Here is a block of records. Copy every one of them exactly.

*** Records supplied ***

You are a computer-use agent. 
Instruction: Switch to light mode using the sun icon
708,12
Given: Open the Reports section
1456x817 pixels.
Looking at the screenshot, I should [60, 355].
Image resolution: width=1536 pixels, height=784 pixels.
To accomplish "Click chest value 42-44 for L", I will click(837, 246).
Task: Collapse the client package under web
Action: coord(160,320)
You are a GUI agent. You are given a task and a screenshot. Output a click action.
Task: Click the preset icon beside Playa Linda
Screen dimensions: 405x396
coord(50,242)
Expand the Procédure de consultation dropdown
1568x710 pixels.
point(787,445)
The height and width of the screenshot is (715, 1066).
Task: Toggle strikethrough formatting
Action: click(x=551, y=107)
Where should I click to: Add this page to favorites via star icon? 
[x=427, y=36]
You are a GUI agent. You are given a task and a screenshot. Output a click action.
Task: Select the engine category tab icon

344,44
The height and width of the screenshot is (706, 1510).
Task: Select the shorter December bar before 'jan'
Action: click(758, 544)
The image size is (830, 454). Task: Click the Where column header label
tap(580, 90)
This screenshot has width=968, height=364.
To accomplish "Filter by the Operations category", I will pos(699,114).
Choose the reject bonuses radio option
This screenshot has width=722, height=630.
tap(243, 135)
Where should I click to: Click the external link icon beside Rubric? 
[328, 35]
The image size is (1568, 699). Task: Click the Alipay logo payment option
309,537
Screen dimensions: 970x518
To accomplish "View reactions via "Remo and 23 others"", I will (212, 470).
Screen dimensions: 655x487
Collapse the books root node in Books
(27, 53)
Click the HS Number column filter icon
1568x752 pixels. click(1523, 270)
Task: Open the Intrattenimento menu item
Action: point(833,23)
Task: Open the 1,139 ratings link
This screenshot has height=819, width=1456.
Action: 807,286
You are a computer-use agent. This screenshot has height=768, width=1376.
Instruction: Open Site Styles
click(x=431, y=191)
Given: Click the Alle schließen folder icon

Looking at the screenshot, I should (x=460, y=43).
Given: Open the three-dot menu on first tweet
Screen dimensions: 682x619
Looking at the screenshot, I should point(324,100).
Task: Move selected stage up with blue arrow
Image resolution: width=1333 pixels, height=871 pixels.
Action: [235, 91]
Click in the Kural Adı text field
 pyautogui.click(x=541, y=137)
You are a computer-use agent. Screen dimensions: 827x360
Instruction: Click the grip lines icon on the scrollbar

*** End of Records supplied ***

▶ [Your response]
You are a computer-use agent. 
Instruction: Switch to light mode using the sun icon
708,12
Given: Open the Reports section
1456x817 pixels.
Looking at the screenshot, I should [60, 355].
Image resolution: width=1536 pixels, height=784 pixels.
To accomplish "Click chest value 42-44 for L", I will click(837, 246).
Task: Collapse the client package under web
Action: coord(160,320)
You are a GUI agent. You are given a task and a screenshot. Output a click action.
Task: Click the preset icon beside Playa Linda
Screen dimensions: 405x396
coord(50,242)
Expand the Procédure de consultation dropdown
1568x710 pixels.
point(787,445)
The height and width of the screenshot is (715, 1066).
Task: Toggle strikethrough formatting
Action: click(x=551, y=107)
Where should I click to: Add this page to favorites via star icon? 
[x=427, y=36]
You are a GUI agent. You are given a task and a screenshot. Output a click action.
Task: Select the engine category tab icon

344,44
The height and width of the screenshot is (706, 1510).
Task: Select the shorter December bar before 'jan'
Action: click(758, 544)
The image size is (830, 454). Task: Click the Where column header label
tap(580, 90)
This screenshot has width=968, height=364.
To accomplish "Filter by the Operations category", I will pos(699,114).
Choose the reject bonuses radio option
This screenshot has width=722, height=630.
tap(243, 135)
Where should I click to: Click the external link icon beside Rubric? 
[328, 35]
The image size is (1568, 699). Task: Click the Alipay logo payment option
309,537
Screen dimensions: 970x518
To accomplish "View reactions via "Remo and 23 others"", I will (212, 470).
Screen dimensions: 655x487
Collapse the books root node in Books
(27, 53)
Click the HS Number column filter icon
1568x752 pixels. click(1523, 270)
Task: Open the Intrattenimento menu item
Action: point(833,23)
Task: Open the 1,139 ratings link
This screenshot has height=819, width=1456.
Action: 807,286
You are a computer-use agent. This screenshot has height=768, width=1376.
Instruction: Open Site Styles
click(x=431, y=191)
Given: Click the Alle schließen folder icon

Looking at the screenshot, I should (x=460, y=43).
Given: Open the three-dot menu on first tweet
Screen dimensions: 682x619
Looking at the screenshot, I should point(324,100).
Task: Move selected stage up with blue arrow
Image resolution: width=1333 pixels, height=871 pixels.
Action: [235, 91]
Click in the Kural Adı text field
 pyautogui.click(x=541, y=137)
You are a computer-use agent. Screen dimensions: 827x360
Instruction: Click the grip lines icon on the scrollbar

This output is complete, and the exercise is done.